From Simple Tools to Graph Tools: Why We Need Complex Workflows
In Chapter 4, we created simple Tools where each Tool performs a single task. But in real-world scenarios, many tasks require multiple steps working together.
Limitations of simple Tools:
- Single responsibility: Each Tool does only one thing
- No parallelism: Multiple independent tasks cannot execute simultaneously
- Hard to reuse: Complex logic is difficult to split and compose
Important note: This chapter only showcases a small part of compose/graph/workflow capabilities.
From a broader perspective, Eino's compose package provides very general-purpose, deterministic orchestration capabilities: you can organize any system that requires "deterministic business flows" into an executable pipeline using compose's Graph/Chain/Workflow. It can natively orchestrate all Eino components (such as ChatModel, Prompt, Tools, Retriever, Embedding, Indexer, etc.), with a complete callback system and interrupt/resume + checkpoint support.
The role of Graph Tools:
- Graph Tool is a Tool-wrapped compose workflow: Wraps compilable orchestration artifacts like
compose.Graph / compose.Chain / compose.Workflowinto a Tool that an Agent can call - Supports parallelism/branching/composition: Provided by compose (parallelism, branching, field mapping, subgraphs, etc.); Graph Tool simply exposes them as a Tool entry point
- Supports state management and persistence: Passes data between nodes, and saves/restores run state via checkpoints
- Supports interrupt/resume: Both workflow-internal interrupts (triggering interrupt within a node) and tool-level interrupt wrapping (nested interrupt scenarios)
Simple analogy:
- Simple Tool = "single-step operation" (read a file)

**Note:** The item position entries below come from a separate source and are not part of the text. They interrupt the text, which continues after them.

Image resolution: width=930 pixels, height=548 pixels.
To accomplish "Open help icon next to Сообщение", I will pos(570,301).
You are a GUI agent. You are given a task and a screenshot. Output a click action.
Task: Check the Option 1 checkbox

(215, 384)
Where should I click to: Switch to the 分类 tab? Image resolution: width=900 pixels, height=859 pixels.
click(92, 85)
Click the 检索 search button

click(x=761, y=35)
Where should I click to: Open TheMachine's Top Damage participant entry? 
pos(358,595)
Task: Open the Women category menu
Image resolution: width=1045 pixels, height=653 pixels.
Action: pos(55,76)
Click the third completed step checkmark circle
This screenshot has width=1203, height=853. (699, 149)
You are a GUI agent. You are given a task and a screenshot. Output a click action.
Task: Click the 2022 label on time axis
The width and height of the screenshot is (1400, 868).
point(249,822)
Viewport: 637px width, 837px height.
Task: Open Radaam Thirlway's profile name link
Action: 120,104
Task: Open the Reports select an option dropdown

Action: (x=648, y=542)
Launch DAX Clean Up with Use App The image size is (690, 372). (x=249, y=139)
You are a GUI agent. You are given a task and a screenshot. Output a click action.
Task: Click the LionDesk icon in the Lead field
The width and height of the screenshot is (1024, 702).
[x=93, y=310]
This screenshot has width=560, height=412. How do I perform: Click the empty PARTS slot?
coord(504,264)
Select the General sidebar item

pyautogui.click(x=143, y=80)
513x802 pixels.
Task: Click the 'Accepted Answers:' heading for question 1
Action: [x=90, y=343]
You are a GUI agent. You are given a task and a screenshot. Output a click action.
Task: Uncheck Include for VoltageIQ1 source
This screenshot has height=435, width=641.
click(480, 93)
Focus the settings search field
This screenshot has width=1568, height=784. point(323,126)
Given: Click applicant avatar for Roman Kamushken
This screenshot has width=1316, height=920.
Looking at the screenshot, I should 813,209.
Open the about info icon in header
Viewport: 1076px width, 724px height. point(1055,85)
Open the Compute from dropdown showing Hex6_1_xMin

- Graph Tool = "pipeline" (read -> chunk -> score -> filter -> generate answer)
Key Concepts
compose.Workflow
compose.Workflow is the core component for building workflows in Eino:
wf := compose.NewWorkflow[Input, Output]()
// Add nodes
wf.AddLambdaNode("load", loadFunc).AddInput(compose.START)
wf.AddLambdaNode("chunk", chunkFunc).AddInput("load")
wf.AddLambdaNode("score", scoreFunc).AddInput("chunk")
wf.AddLambdaNode("answer", answerFunc).AddInput("score")
// Connect to end node
wf.End().AddInput("answer")
Core concepts:
- Node: A processing unit in the workflow
- Edge: The data flow direction between nodes
- START: The workflow entry point
- END: The workflow exit point
BatchNode
BatchNode is used for parallel processing of multiple tasks:
scorer := batch.NewBatchNode(&batch.NodeConfig[Task, Result]{
Name: "ChunkScorer",
InnerTask: scoreOneChunk, // Processing function for a single task
MaxConcurrency: 5, // Maximum concurrency
})
How it works:
- Receives a task list as input
- Executes each task in parallel (limited by MaxConcurrency)
- Collects and returns all results
FieldMapping
FieldMapping is used to pass data across nodes:
wf.AddLambdaNode("answer", answerFunc).
AddInputWithOptions("filter", // Get data from the filter node
[]*compose.FieldMapping{compose.ToField("TopK")},
compose.WithNoDirectDependency()).
AddInputWithOptions(compose.START, // Get data from the START node
[]*compose.FieldMapping{compose.MapFields("Question", "Question")},
compose.WithNoDirectDependency())
Why do we need FieldMapping?
- Pass data between non-adjacent nodes
- Merge multiple data sources into a single node
- Rename data fields
Graph Tool Implementation
1. Define Input/Output Structures
type Input struct {
FilePath string `json:"file_path" jsonschema:"description=Absolute path to the document"`
Question string `json:"question" jsonschema:"description=The question to answer"`
}
type Output struct {
Answer string `json:"answer"`
Sources []string `json:"sources"`
}
2. Build the Workflow
func buildWorkflow(cm model.BaseChatModel) *compose.Workflow[Input, Output] {
wf := compose.NewWorkflow[Input, Output]()
// load: Read the file
wf.AddLambdaNode("load", compose.InvokableLambda(
func(ctx context.Context, in Input) ([]*schema.Document, error) {
data, err := os.ReadFile(in.FilePath)
if err != nil {
return nil, err
}
return []*schema.Document{{Content: string(data)}}, nil
},
)).AddInput(compose.START)
// chunk: Split into chunks
wf.AddLambdaNode("chunk", compose.InvokableLambda(
func(ctx context.Context, docs []*schema.Document) ([]*schema.Document, error) {
var out []*schema.Document
for _, d := range docs {
out = append(out, splitIntoChunks(d.Content, 800)...)
}
return out, nil
},
)).AddInput("load")
// score: Parallel scoring
scorer := batch.NewBatchNode(&batch.NodeConfig[scoreTask, scoredChunk]{
Name: "ChunkScorer",
InnerTask: newScoreWorkflow(cm),
MaxConcurrency: 5,
})
wf.AddLambdaNode("score", compose.InvokableLambda(
func(ctx context.Context, in scoreIn) ([]scoredChunk, error) {
tasks := make([]scoreTask, len(in.Chunks))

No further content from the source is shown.